Structured Chaos....Confessions from a Former Traditional Teacher

I confess.  I started as a chalk and talk teacher.  I admit it.  I loved to lecture.  I still love giving presentations before people.  I enjoyed learning from lectures in college and grad school. My favorite high school teacher, Ms. Petrusky was a lecturer. I still love logging on to itunes and watching a great lecture.  I especially loved the amount of content I could cover in a given lecture.  I had gone to TC, read all about Bloom's Taxonomy and seen all the studies on student retention.  Nevertheless, my argument was always that while students did not retain as much from a lecture as when they themselves taught it, they covered more ground, so while the percent was less, the coverage was overall greater.  I started my teaching career chalk and talk all the way (albeit with powerpoint and a smartboard.)  My students, mostly AP, did excellently on the AP exam.  We covered ground in no time.  BUT....

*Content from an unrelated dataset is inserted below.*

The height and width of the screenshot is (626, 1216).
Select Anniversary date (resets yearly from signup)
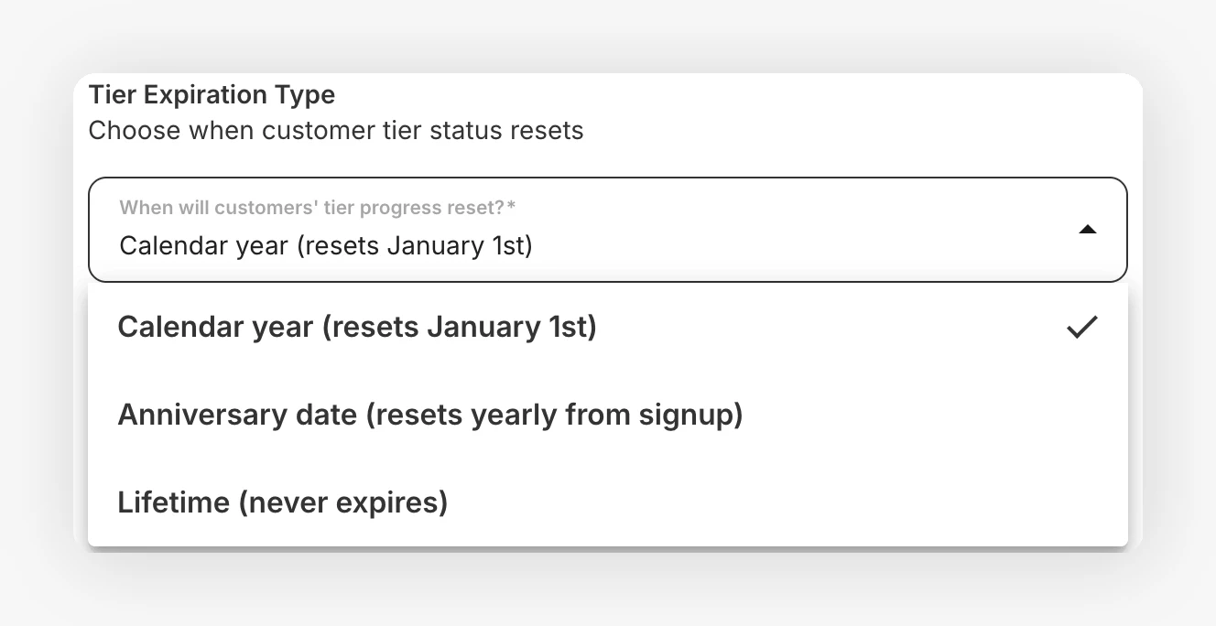click(x=608, y=416)
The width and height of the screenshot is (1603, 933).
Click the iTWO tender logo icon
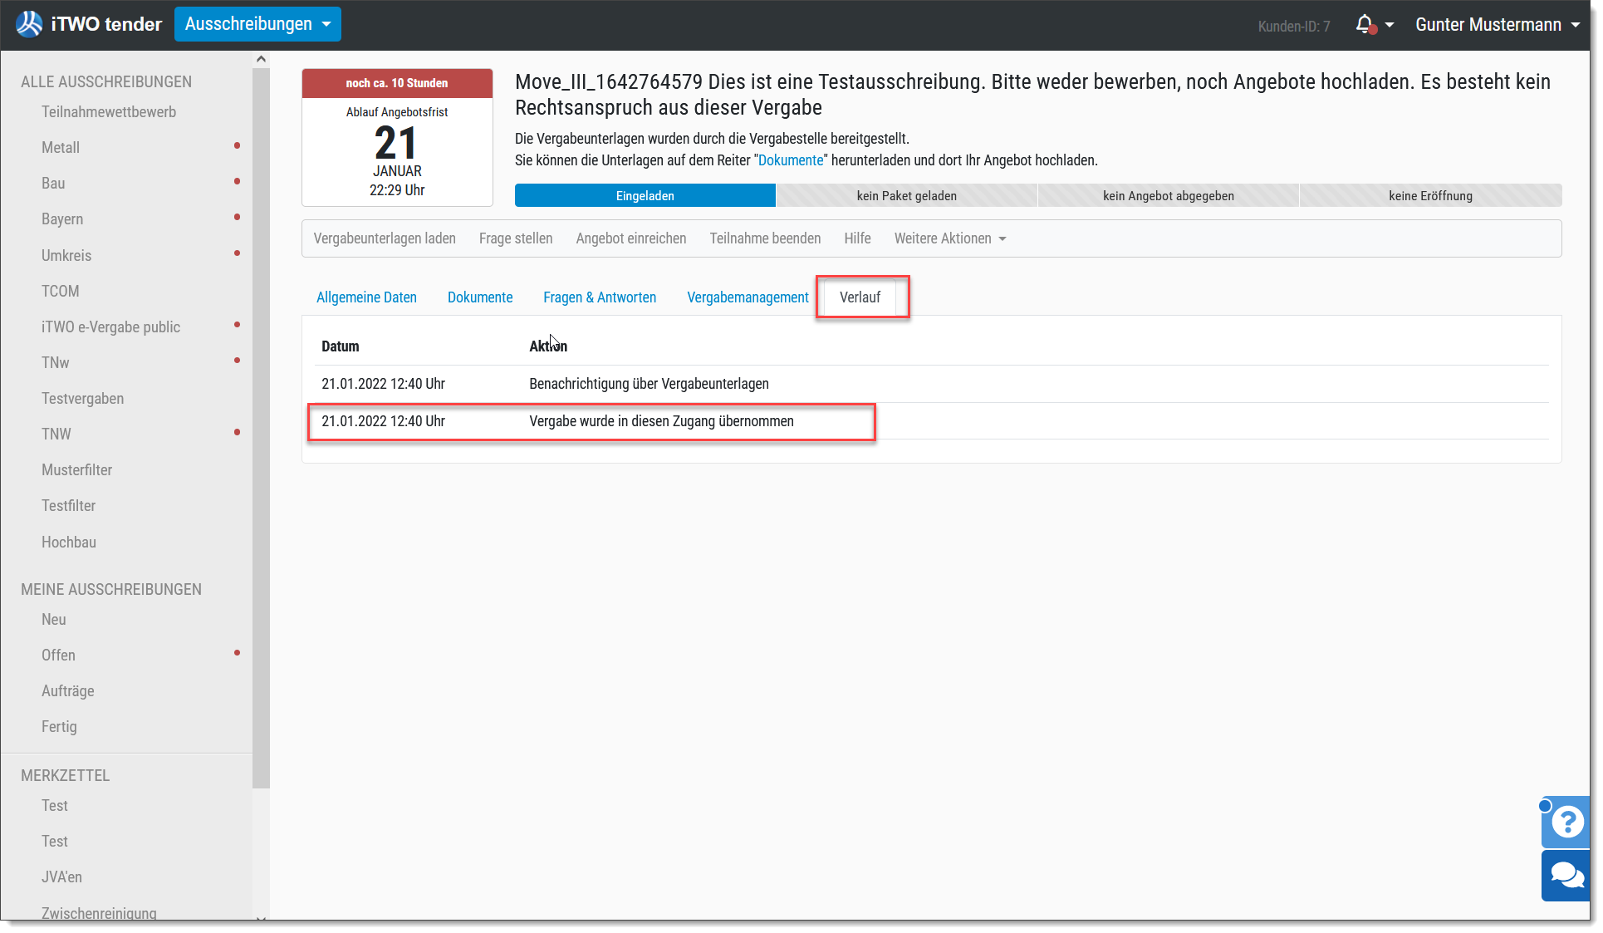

Right after the AP, I asked students what they learned.  They remarked "to study hard."  Then, I'd ask them what tangible lessons they learned long term.  They looked at me like I was nuts.  I realized despite their overwhelming success on the AP, I had not succeeded in my goal as a teacher entirely.  Yes, studying hard was important, but it was only part of the equation.  These students already knew that.  They were a self selective bunch.  They had chosen to be in an AP course.  To take the AP.  A few had dropped out along the way.

Besides test taking skills, they hadn't gotten any long term skills that were transferable down the road.  They weren't any more passionate about learning history than they had been when they walked in.  In fact, many admitted to me they just took the course for college acceptance.  They didn't know how to be strong independent learners, which was really my goal.  I had taught them to directly, as a result, they didn't really know how to prepare for something similar in the future without me.  I had been the vessel for all their knowledge, which was nice, but not productive beyond that exam.  They knew the importance of studying hard, but not how to study or learn.

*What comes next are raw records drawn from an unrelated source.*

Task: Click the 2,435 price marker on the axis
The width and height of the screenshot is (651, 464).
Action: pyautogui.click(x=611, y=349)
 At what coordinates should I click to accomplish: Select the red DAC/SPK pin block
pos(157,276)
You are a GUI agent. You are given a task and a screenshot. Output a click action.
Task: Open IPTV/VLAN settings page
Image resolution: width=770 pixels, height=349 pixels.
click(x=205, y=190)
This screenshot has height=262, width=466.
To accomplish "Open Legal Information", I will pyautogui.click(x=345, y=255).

Ok, so I admit it.  That was my failure.  I grew tremendously from this experience. I knew that wasn't how I wanted to be, but I was still searching for a solution. I thank Danny Jaye for this.  In January of 2008, I began working on NJ teacher certification.  Come March, while on maternity leave, I interviewed at the Bergen County Academies.  There, I met him the first time.   Confident, yet humble, he ushered me into his office.  We spoke about education.  His obvious understanding of what it took to make students really succeed, not just on tests, but in the real world. was astounding.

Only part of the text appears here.